Exercise data START
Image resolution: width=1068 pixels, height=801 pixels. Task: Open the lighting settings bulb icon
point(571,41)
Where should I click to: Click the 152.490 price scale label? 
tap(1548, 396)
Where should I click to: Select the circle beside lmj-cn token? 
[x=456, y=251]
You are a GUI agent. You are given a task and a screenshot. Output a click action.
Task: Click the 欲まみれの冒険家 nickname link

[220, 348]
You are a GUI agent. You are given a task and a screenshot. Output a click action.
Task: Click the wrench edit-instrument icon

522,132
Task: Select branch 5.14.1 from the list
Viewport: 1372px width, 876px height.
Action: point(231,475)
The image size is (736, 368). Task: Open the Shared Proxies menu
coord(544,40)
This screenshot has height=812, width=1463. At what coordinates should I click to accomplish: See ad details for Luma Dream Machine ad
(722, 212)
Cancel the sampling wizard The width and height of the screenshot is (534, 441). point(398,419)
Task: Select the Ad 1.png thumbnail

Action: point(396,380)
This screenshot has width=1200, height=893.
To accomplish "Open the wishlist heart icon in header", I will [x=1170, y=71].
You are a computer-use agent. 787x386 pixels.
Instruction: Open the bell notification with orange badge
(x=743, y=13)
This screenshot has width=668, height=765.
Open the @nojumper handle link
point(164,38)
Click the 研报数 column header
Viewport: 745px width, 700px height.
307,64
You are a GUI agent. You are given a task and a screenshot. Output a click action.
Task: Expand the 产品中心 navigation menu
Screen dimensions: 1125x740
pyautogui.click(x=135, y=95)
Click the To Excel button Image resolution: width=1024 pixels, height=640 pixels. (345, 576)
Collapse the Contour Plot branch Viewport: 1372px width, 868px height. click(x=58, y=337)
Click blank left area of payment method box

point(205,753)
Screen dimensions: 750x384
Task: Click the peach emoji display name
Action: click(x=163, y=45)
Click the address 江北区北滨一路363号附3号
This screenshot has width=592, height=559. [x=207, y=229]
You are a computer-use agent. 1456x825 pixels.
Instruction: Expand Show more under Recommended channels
Exercise data END
Please return every line of the records that contains the word "Expand".

Task: Expand the 产品中心 navigation menu
Instruction: Expand Show more under Recommended channels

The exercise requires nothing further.